As a whole, Richard Sennett’s book The Corrosion of Character: The Personal Consequences of Work in the New Capitalism discusses the effect of the flexible capitalist economy on the lives of workers during the 1990s.
Chapter 3 focuses mainly on flexibility. Sennett compares the flexibility of a human being to that of a tree, whereby, the tree has the capacity both to yield and to recover, from both the testing and the restoration.
Theoretically, a flexible person ought to have the same tensile strength as the tree. That is, the person should be able to adapt himself to changing circumstances and resist to tension. Sennett states that routine is an evil of the old capitalism, and that in recent times, the workplace has been made "flexible" by means of the restructuring of time (flex time, part time jobs, increased use of swing and graveyard type shifts, etc.). However, in practical and in today’s society, the practices of flexibility focus mainly on the forces that bend people.
(Today, “Flexible capitalism” describes the goal of most modern companies, to be able to continuously change to fit the market. Companies no longer provide job descriptions or long term contracts, but rather an opportunity to compete in a winner-takes-all market.)
Many modern philosophers such as Locke and Hume have associated the bending aspect of flexibility with a person’s self powers of sensations.

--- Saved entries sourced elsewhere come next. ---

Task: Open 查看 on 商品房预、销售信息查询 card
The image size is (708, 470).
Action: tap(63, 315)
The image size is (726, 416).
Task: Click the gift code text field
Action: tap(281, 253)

These sensations come from events happening in the world outside that elicits different responses, and hence bend the self from one way to another.
Adam Smith’s theory of moral sentiments was founded on these external changing stimuli itself.
Subsequently, philosophers tried to find principles of inner regulation and recovery which would rescue the sense of oneself from sensory fluctuations.
However, after the writings that Adam devoted to political economy, emphasis was put on complete change.